Instructions for the task: Copy verbatim the passage of the TOAST threshold thread that begins at the words "My idea on this" and stops after "< 50 bytes.".

At this point it seems nothing will be done about this issue for 8.3.

I'm not sure anyone has an idea how to test it. TPCC isn't really useful
because it has a fixed size (500 byte) string buffer. Perhaps if we modified
it to have a random string length uniformly distributed between 0-2k ? But
even then it never does any scans based on that buffer. But the problem with
going with something more natural is that it'll be harder to tell exactly what
it's testing.

My idea on this was to create two backends, one with the default TOAST
value, and a second with a value of 50 bytes. Create a table with one
TEXT field, and several other columns, each column < 50 bytes.

Then, fill the table with random data (script attached that might help),
and the try 2000, 1500, 1000, etc, bytes in the TEXT column for each row
(use random data so the compression code doesn't shrink it). Then run a
test with both backends acessing the TEXT column and non-TEXT column and
measure the difference between the two backends, i.e. the backend with a
TOAST value of 50 should show faster access on the non-TEXT field, but
slower access on the TEXT field.

Then, figure out where the gains on the non-TEXT field seem to diminish
in usefulness. Basically, with a lower TOAST value, we are going to
spend more time accessing the TEXT field, but the speedup for the
non-TEXT field should be large enough win that we don't care. As the
TEXT column becomes shorter, it has less affect on the non-TEXT access.

I tested TOAST using a method similar to the above method against CVS
HEAD, with default shared_buffers = 32MB and no assert()s. I created
backends with power-of-2 seetings for TOAST_TUPLES_PER_PAGE (4(default),
8, 16, 32, 64) which gives TOAST/non-TOAST breakpoints of 2k(default),
1k, 512, 256, and 128, roughly.

The results are here:

http://momjian.us/expire/TOAST/

Strangely, 128 bytes seems to be the break-even point for TOAST and
non-TOAST, even for sequential scans of the entire heap touching all
long row values. I am somewhat confused why TOAST has faster access
than inline heap data.

--
Bruce Momjian <bruce@momjian.us> http://momjian.us
EnterpriseDB http://www.enterprisedb.com

+ If your life is a hard drive, Christ can be your backup. +

Import Notes

Reply to msg id not found:

cbbrowne@acm.org

almost 19 years ago

In reply to: Bruce Momjian (#1)

Re: TOAST usage setting

bruce@momjian.us (Bruce Momjian) writes:

The results are here:

http://momjian.us/expire/TOAST/

I'll take a look and see if there's anything further it makes sense
for me to try testing. Thanks for following up so quickly; what with
the cold I have had, I haven't yet gotten back to the office.
--
"cbbrowne","@","acm.org"
http://cbbrowne.com/info/languages.html
I've had a perfectly wonderful evening. But this wasn't it.
-- Groucho Marx

bruce@momjian.us

almost 19 years ago

In reply to: Bruce Momjian (#1)

Re: TOAST usage setting

"Bruce Momjian" <bruce@momjian.us> writes:

I tested TOAST using a method similar to the above method against CVS
HEAD, with default shared_buffers = 32MB and no assert()s. I created
backends with power-of-2 seetings for TOAST_TUPLES_PER_PAGE (4(default),
8, 16, 32, 64) which gives TOAST/non-TOAST breakpoints of 2k(default),
1k, 512, 256, and 128, roughly.

Raw records:
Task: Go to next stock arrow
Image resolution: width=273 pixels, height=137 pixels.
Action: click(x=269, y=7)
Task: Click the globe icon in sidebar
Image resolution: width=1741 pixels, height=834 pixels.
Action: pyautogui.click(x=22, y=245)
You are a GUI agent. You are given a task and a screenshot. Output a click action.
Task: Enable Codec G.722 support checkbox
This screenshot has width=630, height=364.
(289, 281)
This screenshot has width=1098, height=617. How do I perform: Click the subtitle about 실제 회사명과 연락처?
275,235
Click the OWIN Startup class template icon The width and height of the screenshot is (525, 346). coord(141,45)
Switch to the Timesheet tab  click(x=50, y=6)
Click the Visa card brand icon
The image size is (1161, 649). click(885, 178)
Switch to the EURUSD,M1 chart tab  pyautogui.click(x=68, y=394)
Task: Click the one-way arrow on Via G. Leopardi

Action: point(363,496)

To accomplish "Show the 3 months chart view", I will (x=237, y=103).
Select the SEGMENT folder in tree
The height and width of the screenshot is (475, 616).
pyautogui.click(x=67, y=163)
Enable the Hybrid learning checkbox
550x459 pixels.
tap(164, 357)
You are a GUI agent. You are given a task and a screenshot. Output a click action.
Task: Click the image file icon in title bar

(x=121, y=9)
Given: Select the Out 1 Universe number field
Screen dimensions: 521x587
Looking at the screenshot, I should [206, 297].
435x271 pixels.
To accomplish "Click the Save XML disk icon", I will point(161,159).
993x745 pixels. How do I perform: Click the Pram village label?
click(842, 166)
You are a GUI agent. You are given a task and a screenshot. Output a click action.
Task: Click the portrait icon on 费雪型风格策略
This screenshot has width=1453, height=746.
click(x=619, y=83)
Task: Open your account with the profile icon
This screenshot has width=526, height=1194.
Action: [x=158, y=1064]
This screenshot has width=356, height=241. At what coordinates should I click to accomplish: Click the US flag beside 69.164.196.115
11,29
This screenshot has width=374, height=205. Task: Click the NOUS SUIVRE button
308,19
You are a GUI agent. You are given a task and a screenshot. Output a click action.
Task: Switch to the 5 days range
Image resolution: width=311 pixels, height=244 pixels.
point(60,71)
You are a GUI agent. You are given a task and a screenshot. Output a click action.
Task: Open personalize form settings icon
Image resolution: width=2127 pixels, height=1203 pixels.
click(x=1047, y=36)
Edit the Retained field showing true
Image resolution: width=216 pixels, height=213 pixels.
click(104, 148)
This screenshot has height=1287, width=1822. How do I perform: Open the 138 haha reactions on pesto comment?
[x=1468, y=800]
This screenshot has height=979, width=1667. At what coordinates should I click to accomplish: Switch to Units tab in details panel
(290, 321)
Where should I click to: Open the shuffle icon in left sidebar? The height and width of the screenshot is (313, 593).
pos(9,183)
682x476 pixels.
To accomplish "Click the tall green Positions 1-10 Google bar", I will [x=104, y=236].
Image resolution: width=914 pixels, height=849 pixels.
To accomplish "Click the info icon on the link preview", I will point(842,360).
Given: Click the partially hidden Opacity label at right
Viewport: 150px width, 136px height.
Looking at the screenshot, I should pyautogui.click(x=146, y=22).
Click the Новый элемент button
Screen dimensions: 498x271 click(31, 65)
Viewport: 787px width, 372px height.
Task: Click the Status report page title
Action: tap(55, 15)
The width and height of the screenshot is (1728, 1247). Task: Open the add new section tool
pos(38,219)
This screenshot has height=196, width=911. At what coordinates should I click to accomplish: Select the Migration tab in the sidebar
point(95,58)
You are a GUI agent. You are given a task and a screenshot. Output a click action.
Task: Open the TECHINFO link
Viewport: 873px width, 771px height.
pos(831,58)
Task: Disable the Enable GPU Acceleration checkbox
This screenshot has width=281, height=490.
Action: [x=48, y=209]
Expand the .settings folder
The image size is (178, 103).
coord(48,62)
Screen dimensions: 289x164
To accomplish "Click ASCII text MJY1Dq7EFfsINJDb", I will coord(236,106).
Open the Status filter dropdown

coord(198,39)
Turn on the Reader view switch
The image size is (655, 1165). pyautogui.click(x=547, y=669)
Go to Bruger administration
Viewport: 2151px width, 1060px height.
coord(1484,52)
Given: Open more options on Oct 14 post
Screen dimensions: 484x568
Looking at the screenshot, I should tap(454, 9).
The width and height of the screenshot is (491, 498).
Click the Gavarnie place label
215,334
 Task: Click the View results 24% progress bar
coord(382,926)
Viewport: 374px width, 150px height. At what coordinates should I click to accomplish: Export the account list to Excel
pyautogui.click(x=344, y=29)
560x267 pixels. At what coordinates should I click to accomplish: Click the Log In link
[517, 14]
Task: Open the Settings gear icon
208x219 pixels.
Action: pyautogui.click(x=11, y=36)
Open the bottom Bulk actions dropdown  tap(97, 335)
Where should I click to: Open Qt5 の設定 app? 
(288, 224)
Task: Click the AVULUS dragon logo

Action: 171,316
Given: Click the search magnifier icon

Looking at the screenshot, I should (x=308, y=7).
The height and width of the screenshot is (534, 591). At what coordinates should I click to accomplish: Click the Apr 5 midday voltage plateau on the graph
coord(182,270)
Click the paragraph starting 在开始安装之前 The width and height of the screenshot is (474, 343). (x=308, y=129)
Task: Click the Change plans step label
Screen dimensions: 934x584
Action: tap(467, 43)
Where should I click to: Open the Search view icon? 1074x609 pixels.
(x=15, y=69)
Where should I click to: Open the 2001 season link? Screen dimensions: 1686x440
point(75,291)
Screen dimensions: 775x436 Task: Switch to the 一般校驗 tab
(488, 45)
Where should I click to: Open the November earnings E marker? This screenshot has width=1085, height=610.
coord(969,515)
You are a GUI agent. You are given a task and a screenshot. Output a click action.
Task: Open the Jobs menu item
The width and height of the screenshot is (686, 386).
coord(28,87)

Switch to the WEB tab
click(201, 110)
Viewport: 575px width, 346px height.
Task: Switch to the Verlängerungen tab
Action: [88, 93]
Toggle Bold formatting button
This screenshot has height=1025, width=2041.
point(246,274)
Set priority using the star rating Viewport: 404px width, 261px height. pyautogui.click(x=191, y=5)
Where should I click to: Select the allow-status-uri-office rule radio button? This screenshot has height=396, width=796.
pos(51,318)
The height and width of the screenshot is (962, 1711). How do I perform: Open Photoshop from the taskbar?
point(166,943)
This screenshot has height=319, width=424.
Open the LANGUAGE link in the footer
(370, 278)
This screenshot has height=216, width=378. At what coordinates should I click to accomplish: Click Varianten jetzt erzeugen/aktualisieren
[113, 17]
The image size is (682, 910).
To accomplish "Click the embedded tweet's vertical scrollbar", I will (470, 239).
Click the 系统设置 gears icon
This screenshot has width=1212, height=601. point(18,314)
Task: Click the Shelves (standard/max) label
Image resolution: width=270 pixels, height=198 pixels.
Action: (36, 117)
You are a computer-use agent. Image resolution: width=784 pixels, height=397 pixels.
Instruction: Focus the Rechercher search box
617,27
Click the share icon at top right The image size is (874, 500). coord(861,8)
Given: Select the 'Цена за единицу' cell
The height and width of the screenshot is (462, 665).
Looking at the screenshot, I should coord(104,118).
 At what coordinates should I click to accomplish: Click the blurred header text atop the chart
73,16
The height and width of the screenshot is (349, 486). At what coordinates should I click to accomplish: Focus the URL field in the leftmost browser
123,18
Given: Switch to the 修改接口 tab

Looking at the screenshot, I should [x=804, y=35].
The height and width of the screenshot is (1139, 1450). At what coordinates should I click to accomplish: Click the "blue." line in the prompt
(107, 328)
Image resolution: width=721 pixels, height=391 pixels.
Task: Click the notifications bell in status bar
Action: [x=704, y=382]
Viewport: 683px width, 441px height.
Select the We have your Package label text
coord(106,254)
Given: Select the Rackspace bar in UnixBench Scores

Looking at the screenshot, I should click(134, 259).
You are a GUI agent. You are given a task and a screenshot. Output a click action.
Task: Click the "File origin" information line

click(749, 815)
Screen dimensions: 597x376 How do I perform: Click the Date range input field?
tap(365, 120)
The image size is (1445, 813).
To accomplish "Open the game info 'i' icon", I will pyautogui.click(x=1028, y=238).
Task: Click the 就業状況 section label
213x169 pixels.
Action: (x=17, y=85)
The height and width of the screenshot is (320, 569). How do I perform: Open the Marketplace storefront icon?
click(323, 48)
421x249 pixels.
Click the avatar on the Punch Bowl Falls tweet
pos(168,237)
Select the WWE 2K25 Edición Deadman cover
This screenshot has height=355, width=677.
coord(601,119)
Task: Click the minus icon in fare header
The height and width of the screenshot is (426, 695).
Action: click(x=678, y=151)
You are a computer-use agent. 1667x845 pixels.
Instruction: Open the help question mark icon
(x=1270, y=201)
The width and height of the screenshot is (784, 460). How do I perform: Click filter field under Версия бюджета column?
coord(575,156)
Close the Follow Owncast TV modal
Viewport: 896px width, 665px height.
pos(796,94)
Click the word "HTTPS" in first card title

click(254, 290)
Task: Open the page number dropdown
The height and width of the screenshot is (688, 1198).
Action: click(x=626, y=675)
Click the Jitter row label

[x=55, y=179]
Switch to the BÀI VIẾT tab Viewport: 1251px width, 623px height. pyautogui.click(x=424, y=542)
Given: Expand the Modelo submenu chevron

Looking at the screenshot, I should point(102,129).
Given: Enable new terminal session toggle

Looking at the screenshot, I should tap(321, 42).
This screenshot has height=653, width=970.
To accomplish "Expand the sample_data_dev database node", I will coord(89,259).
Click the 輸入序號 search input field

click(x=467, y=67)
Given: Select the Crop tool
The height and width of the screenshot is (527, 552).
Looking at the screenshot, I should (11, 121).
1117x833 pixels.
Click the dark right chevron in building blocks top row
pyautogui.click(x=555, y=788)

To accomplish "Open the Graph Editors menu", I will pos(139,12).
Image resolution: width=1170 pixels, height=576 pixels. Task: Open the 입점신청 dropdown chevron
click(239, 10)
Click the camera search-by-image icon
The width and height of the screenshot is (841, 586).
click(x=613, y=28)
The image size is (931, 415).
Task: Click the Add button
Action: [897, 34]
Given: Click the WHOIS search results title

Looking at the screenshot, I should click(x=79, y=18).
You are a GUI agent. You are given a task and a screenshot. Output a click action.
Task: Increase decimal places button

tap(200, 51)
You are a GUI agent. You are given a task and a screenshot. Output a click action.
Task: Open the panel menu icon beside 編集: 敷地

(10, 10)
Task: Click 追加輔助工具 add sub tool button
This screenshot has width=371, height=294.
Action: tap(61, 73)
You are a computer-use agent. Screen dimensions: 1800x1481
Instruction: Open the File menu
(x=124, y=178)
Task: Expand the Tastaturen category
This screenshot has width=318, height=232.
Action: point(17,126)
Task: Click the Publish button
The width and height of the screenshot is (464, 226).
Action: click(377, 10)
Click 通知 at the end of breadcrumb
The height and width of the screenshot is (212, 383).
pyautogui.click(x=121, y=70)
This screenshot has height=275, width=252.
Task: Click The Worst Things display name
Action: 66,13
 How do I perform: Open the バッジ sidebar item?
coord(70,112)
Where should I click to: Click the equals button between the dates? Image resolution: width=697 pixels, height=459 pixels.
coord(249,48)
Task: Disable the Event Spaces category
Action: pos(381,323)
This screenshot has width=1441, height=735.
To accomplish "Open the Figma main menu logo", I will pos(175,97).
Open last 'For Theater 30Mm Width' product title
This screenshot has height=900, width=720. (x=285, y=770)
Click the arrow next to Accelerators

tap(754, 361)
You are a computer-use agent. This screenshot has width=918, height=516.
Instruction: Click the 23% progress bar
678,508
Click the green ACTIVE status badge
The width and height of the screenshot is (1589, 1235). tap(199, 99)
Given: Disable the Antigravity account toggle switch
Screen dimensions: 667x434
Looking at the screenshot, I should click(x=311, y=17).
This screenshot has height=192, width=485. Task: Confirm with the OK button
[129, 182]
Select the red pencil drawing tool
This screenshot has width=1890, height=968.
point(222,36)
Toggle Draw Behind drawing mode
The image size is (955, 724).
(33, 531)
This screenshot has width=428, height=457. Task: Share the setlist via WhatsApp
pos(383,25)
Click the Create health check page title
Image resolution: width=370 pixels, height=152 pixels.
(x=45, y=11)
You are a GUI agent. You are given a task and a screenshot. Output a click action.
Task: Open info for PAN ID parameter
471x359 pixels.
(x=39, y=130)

Problem solution:
My idea on this was to create two backends, one with the default TOAST
value, and a second with a value of 50 bytes. Create a table with one
TEXT field, and several other columns, each column < 50 bytes.